- **Dataset**
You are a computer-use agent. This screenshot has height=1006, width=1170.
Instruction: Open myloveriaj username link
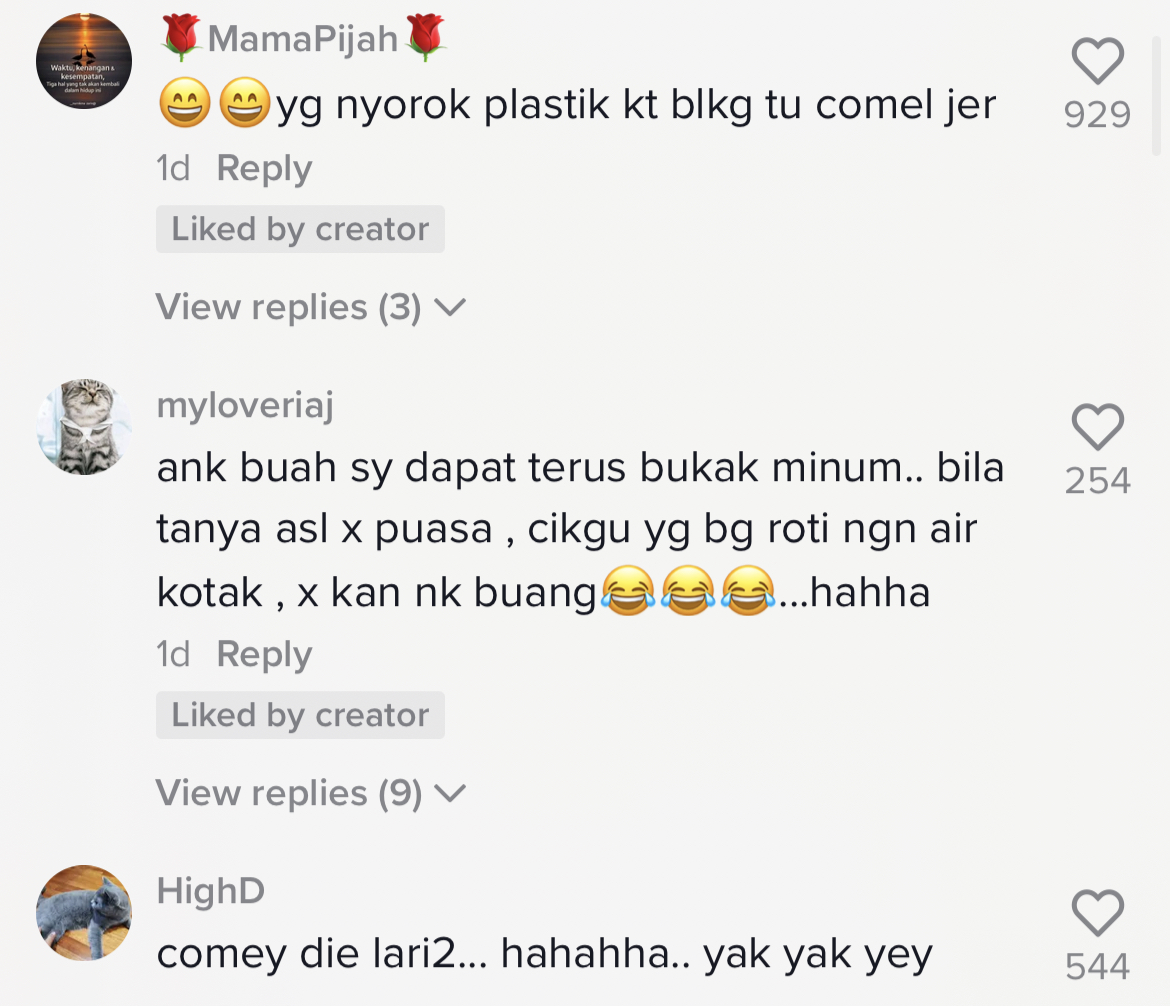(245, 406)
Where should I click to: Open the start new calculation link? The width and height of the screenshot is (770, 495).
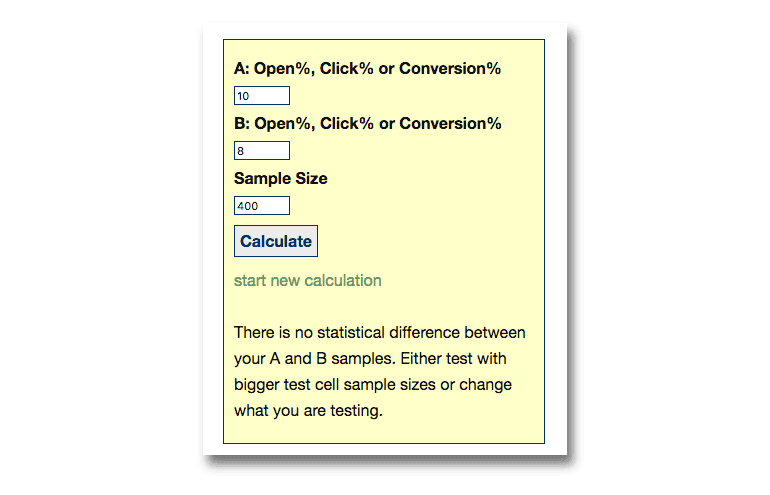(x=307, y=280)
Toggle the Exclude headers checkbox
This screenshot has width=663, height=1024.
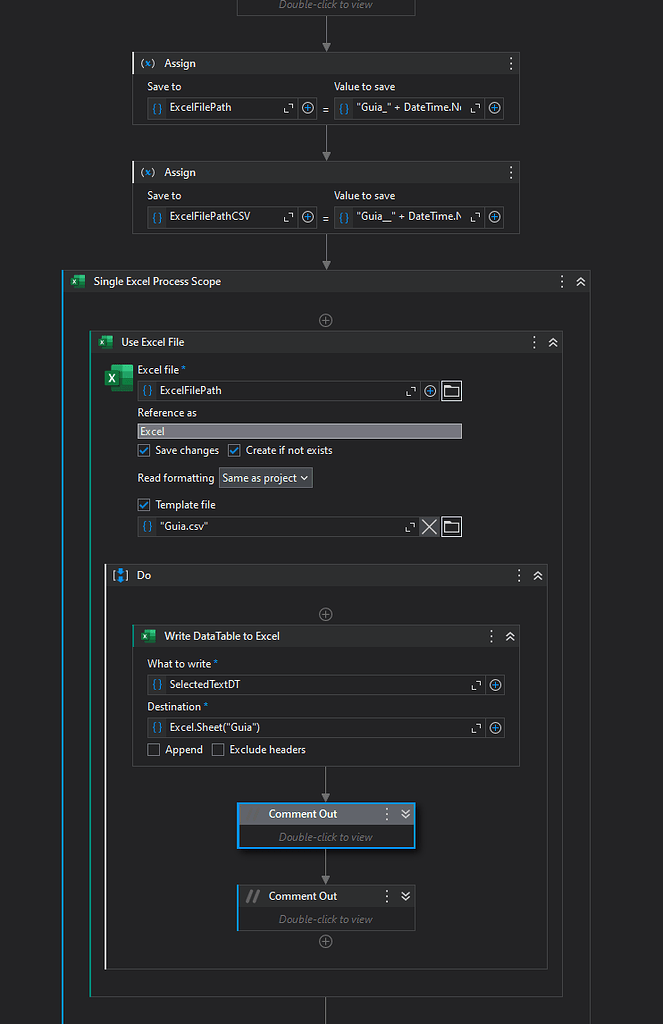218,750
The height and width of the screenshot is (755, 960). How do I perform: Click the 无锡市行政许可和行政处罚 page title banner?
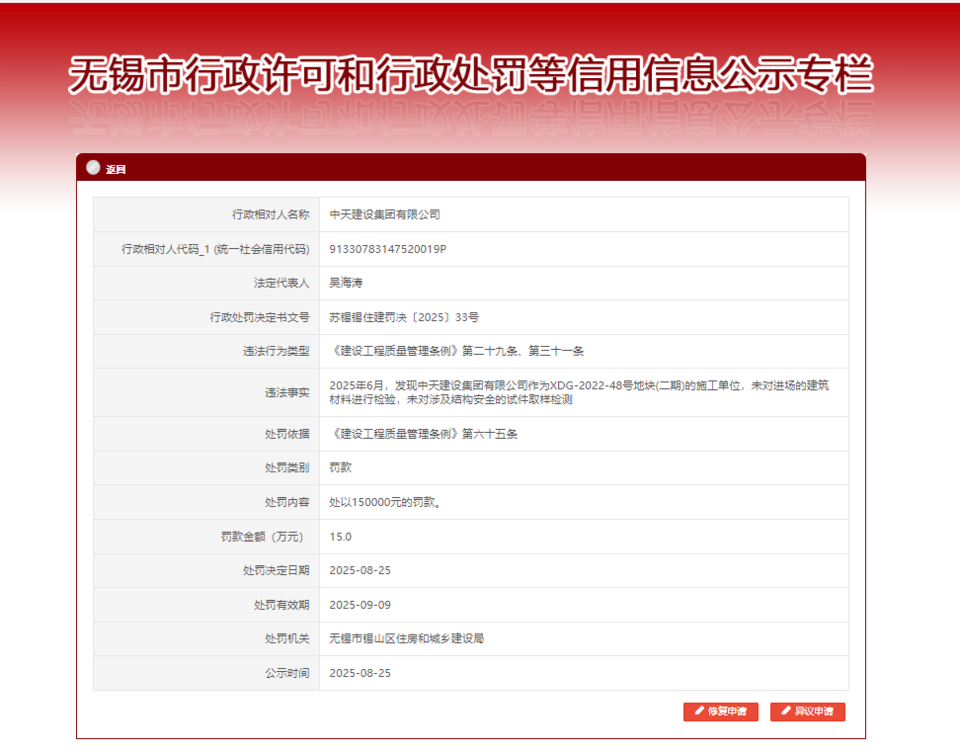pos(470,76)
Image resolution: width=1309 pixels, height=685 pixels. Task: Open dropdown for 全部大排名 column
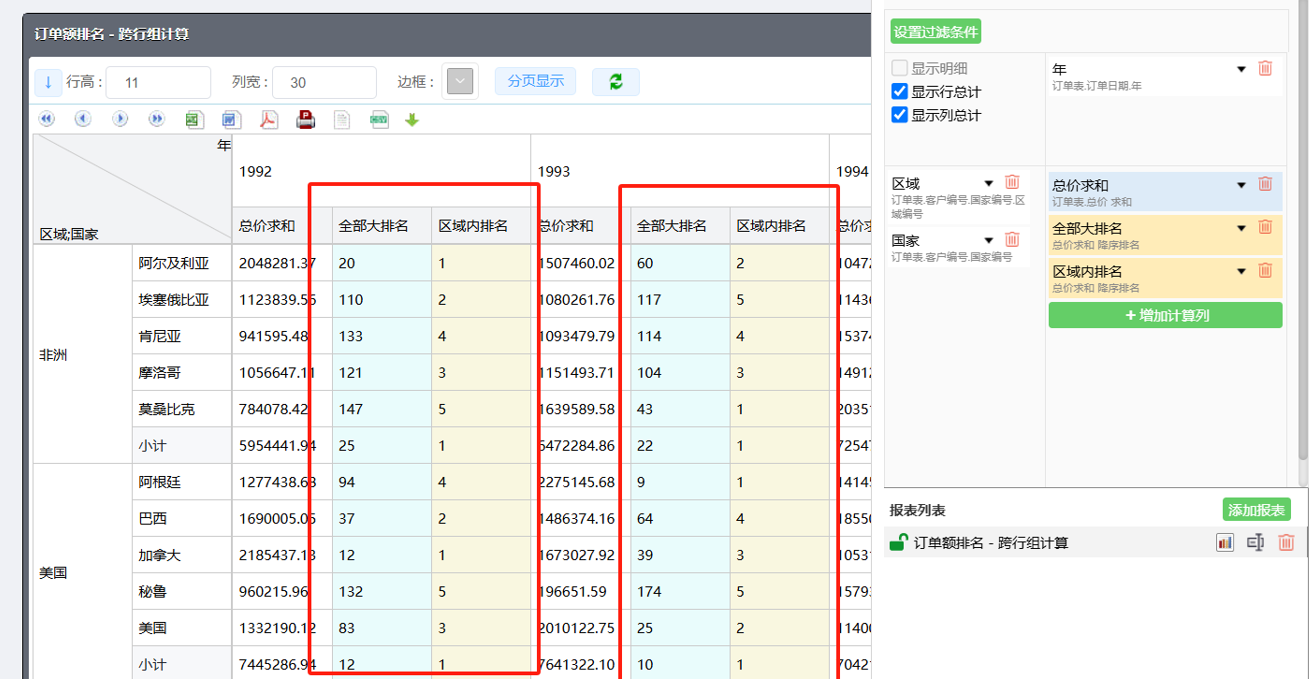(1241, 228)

- **Exercise task**
Pull out every line of the records that contains the word "height", copying each such line unchanged.

- **Exercise solution**
You are a computer-use agent. This screenshot has height=1006, width=1170.
Where should I click to: Open the start new calculation link? The width and height of the screenshot is (770, 495).
This screenshot has width=663, height=1024.
The height and width of the screenshot is (755, 960). How do I perform: Click the 无锡市行政许可和行政处罚 page title banner?
Image resolution: width=1309 pixels, height=685 pixels. Task: Open dropdown for 全部大排名 column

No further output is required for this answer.